Harry shook his head, “No, Sir.  I am not familiar with a yurt, Sir.  What is it?”

Roper sighed and shook his head.  “It’s some sort of big tent, Harry.  Cookie wants to build and live in a tent.  In my city.  It’s ridiculous, of course.  Which I told her.  But she started scratching at the floor and yowling – she sounded like some sort of wounded animal – and it scared me so bad that I told her I’d fix it and she could build whatever the heck she wanted wherever she wanted if only she’d get out of my office.”  Visibly shaken from describing the encounter, Roper drank deeply from his mole waters and took several deep shallow breaths.

Harry patted his shoulder and murmured words of comfort.  “Then what happened, Sir?”

“Well, after that she calmed down but said she wanted the permit by Friday.  I said, ‘But Cookie, tomorrow is a holiday!  I can’t possibly guarantee a building permit on Friday!’  And she looked at me with this terrifying expression on her face and she said – I’m not kidding you, Harry, I thought she was going to lunge at me and tear my throat out!  I was so scared, Harry!  I don’t know what I would have done if she’d attacked me – I mean, I could Butterscotch but that wouldn’t protect me from her vicious claws.  And I wasn’t even near my desk – see, she’d followed me into my office and cornered me right by the door – and I couldn’t get to my panic button to call a Vole Squad or anything!  I didn’t even have my whistle!”  Roper began taking more deep shallow breaths in an effort to calm himself.
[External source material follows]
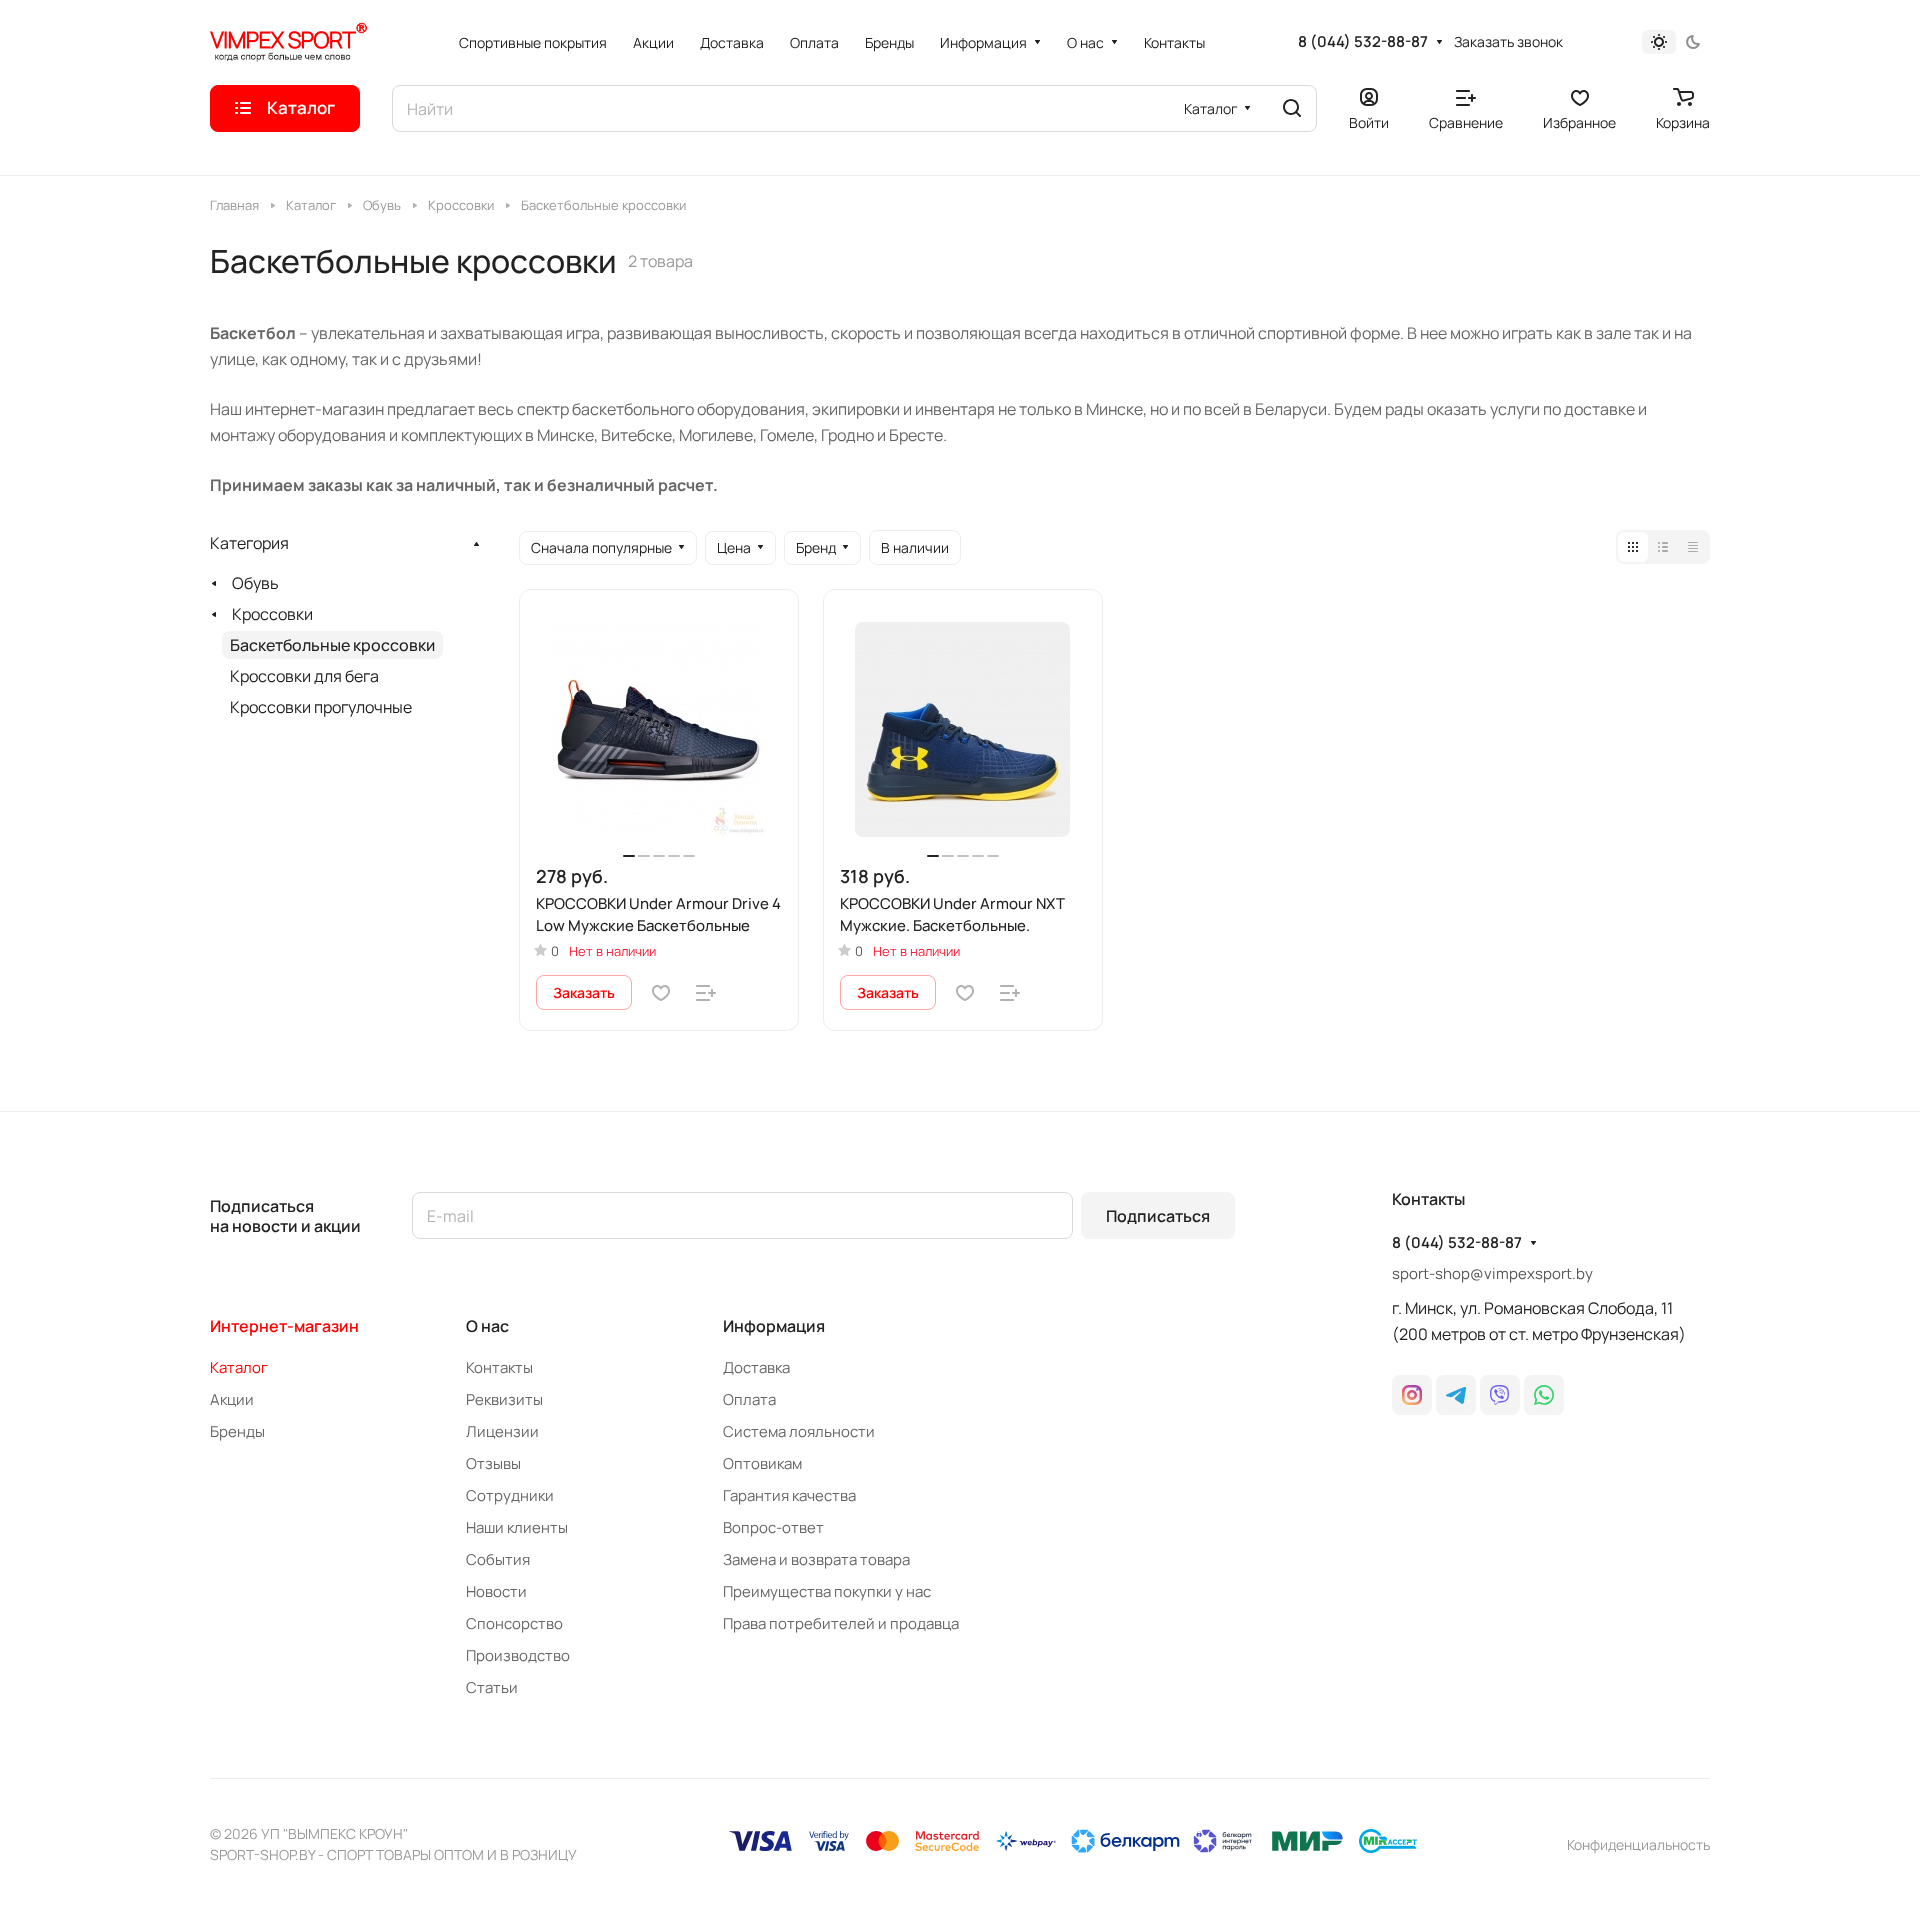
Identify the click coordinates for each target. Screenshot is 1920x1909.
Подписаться (1158, 1216)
Harry refilled Roper’s drink.  “What did she say, Sir?” he prompted.  Harry noticed they were near Harley’s house and he was anxious to get the story out of Roper so he would have an idea what to expect from the day.

Roper’s glazed expression cleared and he looked at Harry expectantly.  “What did who say, Harry?”  He sipped calmly from his drink.
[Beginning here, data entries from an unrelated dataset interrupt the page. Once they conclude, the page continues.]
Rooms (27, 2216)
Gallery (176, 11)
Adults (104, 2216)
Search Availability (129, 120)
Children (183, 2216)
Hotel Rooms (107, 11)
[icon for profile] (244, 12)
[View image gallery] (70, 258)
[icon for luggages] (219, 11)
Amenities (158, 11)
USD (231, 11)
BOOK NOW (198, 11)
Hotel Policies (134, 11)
“Cookie, Sir.  What did Cookie say, Sir?”

“Oh, yes, Cookie.  She said, ‘I am Isis.  Cookie is no more.  Isis will rule.  Isis is all.’  Then she purred and left the office.  I was petrified, Harry!  I’ll tell you, I got on the phone to the building department and got that permit right away.  I’m going to give it to her today.  I’m also going to tell her she’s fired as the children’s nanny and  my Director of Under Dome Security.  Actually, I was kind of hoping you’d do that for me, Harry.  You have such a way with people.  Also, I don’t want to do it.  She really scares the Butterscotch out of me!  And, on a side note, we’ll be needing to appoint a new D.U.D.S on Friday.”

Roper drank more mole waters and settled back into his car seat.  The vole chauffeur buzzed a short time later, announcing they had reached the Brownstone.
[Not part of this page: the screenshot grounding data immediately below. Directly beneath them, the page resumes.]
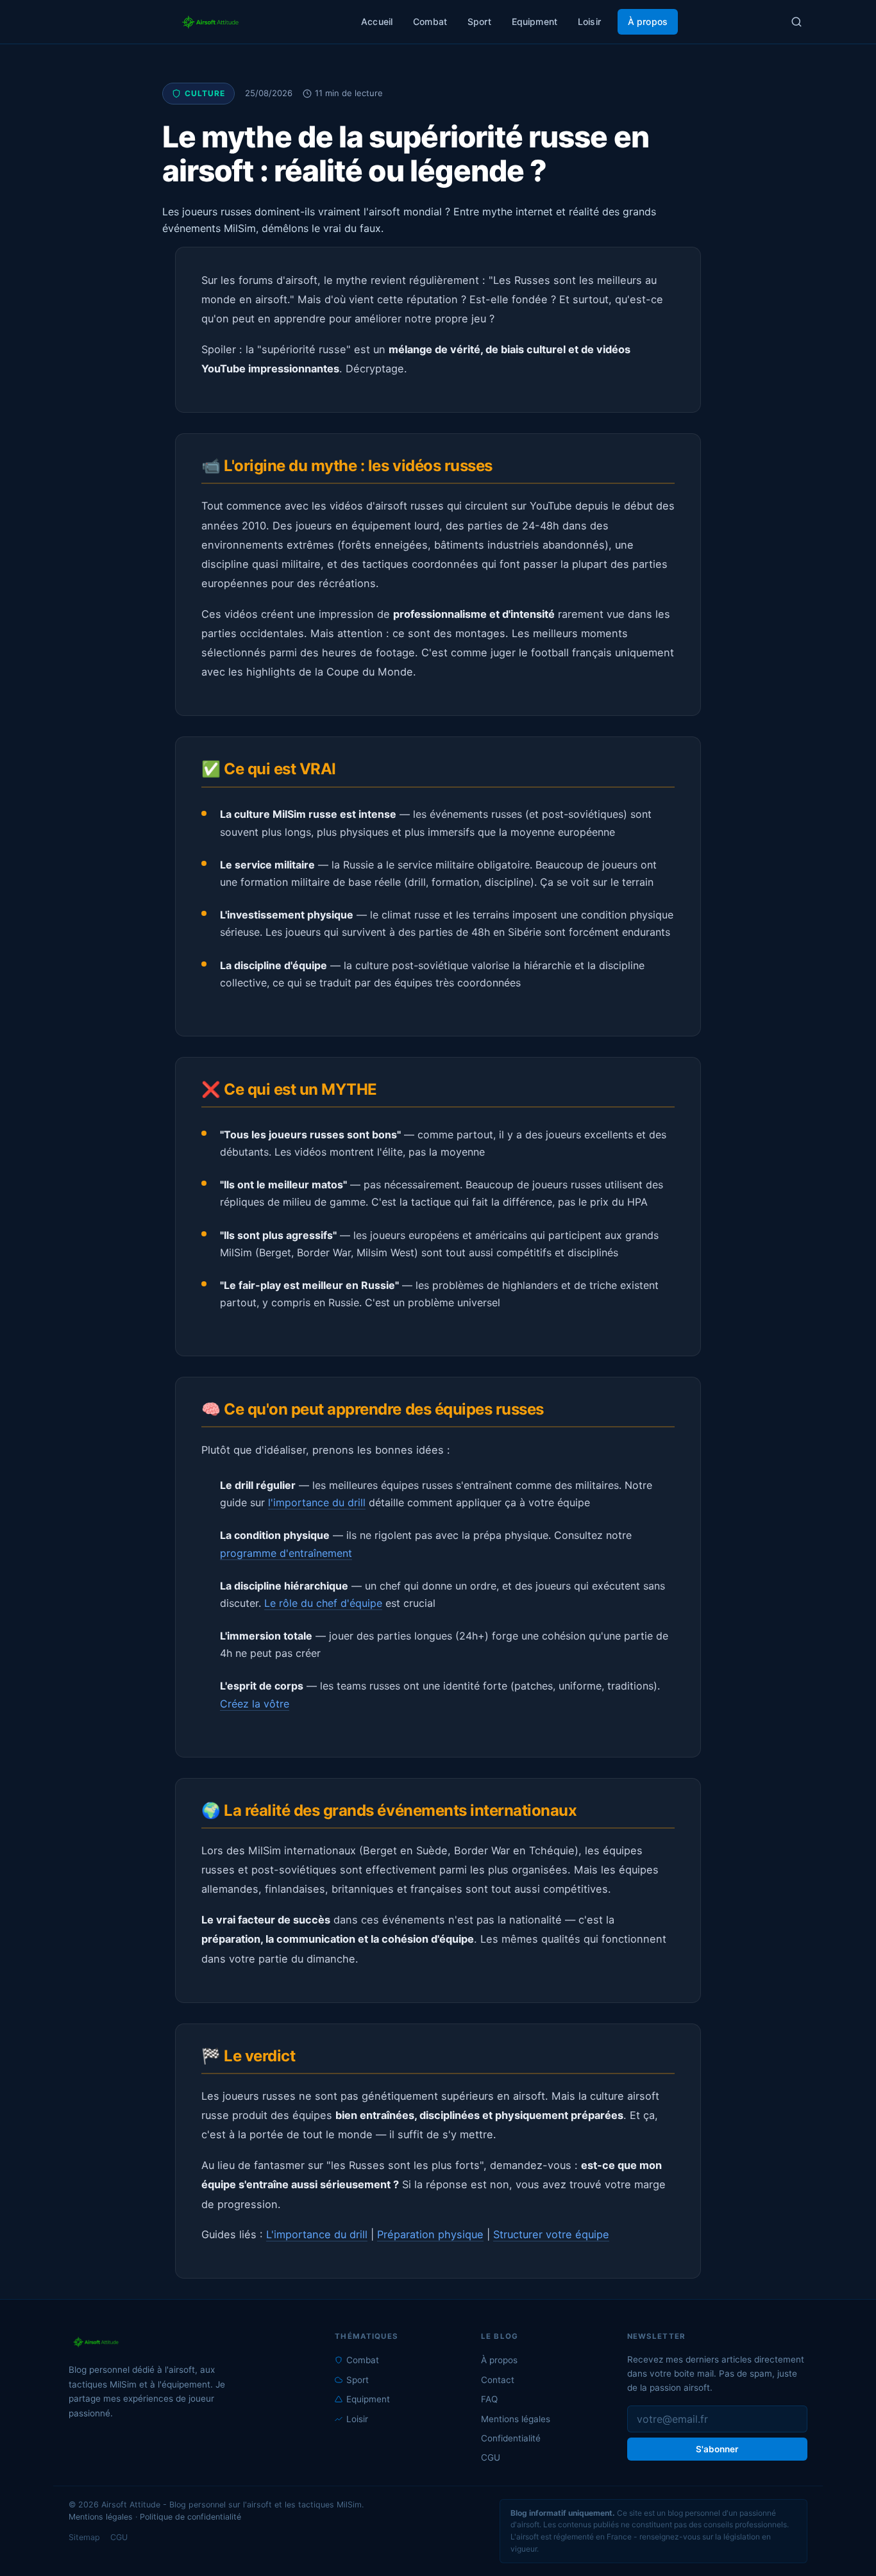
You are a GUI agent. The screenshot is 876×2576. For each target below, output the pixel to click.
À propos (648, 21)
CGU (490, 2457)
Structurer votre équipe (551, 2234)
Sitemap (84, 2537)
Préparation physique (430, 2234)
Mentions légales (515, 2419)
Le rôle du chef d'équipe (323, 1603)
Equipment (534, 21)
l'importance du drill (317, 1502)
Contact (497, 2380)
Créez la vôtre (254, 1703)
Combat (430, 21)
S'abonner (717, 2449)
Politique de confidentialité (190, 2517)
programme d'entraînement (286, 1553)
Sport (479, 21)
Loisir (589, 21)
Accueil (376, 21)
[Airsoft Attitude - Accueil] (189, 2342)
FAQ (489, 2399)
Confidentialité (511, 2438)
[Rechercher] (796, 22)
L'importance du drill (316, 2234)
“Oh, we’re here, Harry.  Well, great.  I’ll just give you the building permit and let you take care of Cookie.  I can’t tell you how much I appreciate it, Harry.  And, after all, if she mauls you, we’ve got the clones in reserve so we can either fix you up or replace you completely!  It’s a win win for everyone, isn’t it?”  Roper tittered.

Harry looked at him for a long moment before answering.  “Yes, Sir.  Certainly a win win, Sir.  Good to know you have a plan, Sir,” he said with a touch of sarcasm.

Harry’s tone was completely lost on Roper as he began to primp and fuss over his outfit.  “I really hope everyone notices my special Thanksgiving suit, Harry.  What am I saying?  Of course they’ll love it! It’s one of the best holiday ensembles Jose has ever put together!  Don’t you agree?”

Harry sighed resignedly.  “Yes, Sir.  It’s quite a look, Sir.”  Taking the permit from Roper, he exited the Vole-vo, holding the door for Roper.

As Roper exited the car, he looked around expectantly.  “Where’s the butterscotch carpet, Harry?”